OLEH : PROF DR KH NASARUDDIN UMAR MA

DALAM pembahasan terdahulu sudah dibahas mengapa redaksi digunakan kata bismillah, bukan biism Rab atau bi ism Ilah. Juga sudah dibahas mengapa digunakan perantara kata ism, tidak langsung disebut Bi Allah al-Rahman al- Rahim. Apa sesungguhnya perbedaan ketiga nama ini (Allah, Rab dan Ilah)?

Ketiga nama ini sama-sama diambil dari bahasa Arab walaupun ada orang yang mengklaim nama Allah dan Ilah diambil dari bahasa Hebrew atau Ibrani. Di sini yang lebih penting bukan mempersoalkan nama itu dari bahasa mana, tetapi arti dan perbedaan ketiga nama tersebut.

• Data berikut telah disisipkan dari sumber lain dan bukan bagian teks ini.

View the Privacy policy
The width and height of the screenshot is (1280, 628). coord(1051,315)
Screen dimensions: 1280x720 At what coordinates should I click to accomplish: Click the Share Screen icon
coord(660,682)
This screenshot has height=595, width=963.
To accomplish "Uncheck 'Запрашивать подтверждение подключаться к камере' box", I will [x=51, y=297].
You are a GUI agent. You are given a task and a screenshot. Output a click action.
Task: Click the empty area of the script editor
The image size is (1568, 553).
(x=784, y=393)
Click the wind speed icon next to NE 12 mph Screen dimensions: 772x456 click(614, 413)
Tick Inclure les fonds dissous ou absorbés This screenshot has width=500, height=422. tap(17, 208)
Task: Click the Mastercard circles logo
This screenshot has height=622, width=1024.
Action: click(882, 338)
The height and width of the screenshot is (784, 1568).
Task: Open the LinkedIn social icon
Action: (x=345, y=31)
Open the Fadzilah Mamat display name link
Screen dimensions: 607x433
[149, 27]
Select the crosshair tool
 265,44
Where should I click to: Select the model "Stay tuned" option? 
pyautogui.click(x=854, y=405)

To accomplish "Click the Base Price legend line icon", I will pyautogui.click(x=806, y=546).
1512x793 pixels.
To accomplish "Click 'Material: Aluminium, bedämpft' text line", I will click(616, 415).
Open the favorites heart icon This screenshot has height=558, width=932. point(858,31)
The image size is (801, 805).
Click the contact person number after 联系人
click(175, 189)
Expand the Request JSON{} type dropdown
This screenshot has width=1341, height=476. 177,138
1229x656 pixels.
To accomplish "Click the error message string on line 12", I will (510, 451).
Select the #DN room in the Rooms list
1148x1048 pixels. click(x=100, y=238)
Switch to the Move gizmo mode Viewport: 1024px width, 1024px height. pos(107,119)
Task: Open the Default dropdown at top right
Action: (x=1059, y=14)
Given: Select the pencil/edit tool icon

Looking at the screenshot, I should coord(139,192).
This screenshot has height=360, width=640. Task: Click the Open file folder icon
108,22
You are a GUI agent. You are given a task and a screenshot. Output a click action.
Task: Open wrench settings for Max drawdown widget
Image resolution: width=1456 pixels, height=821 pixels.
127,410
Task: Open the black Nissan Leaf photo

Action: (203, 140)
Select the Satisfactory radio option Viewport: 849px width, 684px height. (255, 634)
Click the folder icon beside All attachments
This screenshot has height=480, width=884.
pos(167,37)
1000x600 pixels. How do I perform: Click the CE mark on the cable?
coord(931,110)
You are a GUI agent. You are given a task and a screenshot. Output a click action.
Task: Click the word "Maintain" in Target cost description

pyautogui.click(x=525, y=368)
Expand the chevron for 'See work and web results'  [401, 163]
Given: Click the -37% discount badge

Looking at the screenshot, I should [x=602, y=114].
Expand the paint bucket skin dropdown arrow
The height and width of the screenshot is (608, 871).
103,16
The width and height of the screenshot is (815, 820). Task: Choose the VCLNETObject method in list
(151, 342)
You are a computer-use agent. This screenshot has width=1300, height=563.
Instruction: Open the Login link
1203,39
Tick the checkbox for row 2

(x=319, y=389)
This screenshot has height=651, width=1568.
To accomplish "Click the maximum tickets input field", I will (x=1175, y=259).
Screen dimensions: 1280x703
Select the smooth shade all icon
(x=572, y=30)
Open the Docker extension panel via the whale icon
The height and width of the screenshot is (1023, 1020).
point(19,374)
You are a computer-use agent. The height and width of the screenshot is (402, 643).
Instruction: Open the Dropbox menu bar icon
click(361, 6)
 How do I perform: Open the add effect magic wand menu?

Nama Allah sebagai lafadz agung (lafadz jalalah) tidak boleh apa pun dan siapa pun menggunakan nama ini. Bahkan, nama ini dianggap sangat sakral bagi umat Islam. kita tidak boleh meletakkan di sembarang tempat, apalagi di tempat yang tidak pantas.

Lafadz ini dianggap sebagai lafadz suci dalam Islam. Meskipun itu hanya dalam bentuk simbol atau lambang berupa huruf, tetapi itu melambangkan kesucian nama Allah subhanahu wata’ala. Nama Allah dianggap sebagai nama dari keseluruhan nama (al-ism al-jami‘) yang meliputi sifat, perbuatan dan zat.

Nama Allah diungkapkan dengan kalimat yang padat makna, yang pemahamannya diperlukan pengetahuan yang komperhensif. Di antara kalimat itu ialah sebagai berikut.

Allah adalah cahaya langit dan bumi. Perumpamaan cahaya Allah adalah seperti sebuah lubang yang tak tembus, yang di dalamnya ada pelita besar. Pelita itu di dalam kaca (dan) kaca itu seakan-akan bintang (yang bercahaya) seperti mutiara, yang dinyalakan dengan minyak dari pohon yang banyak berkahnya, (yaitu) pohon zaitun yang tumbuh tidak di sebelah timur (sesuatu) dan tidak pula di sebelah barat (nya), yang minyaknya (saja) hampir – hampir menerangi, walaupun tidak disentuh api. Cahaya di atas cahaya (berlapis-lapis), Allah membimbing kepada cahaya-Nya siapa yang Dia kehendaki dan Allah memperbuat perumpamaan-perumpamaan bagi manusia dan Allah Maha mengetahui segala sesuatu” (QS. al-Nur (24): 35).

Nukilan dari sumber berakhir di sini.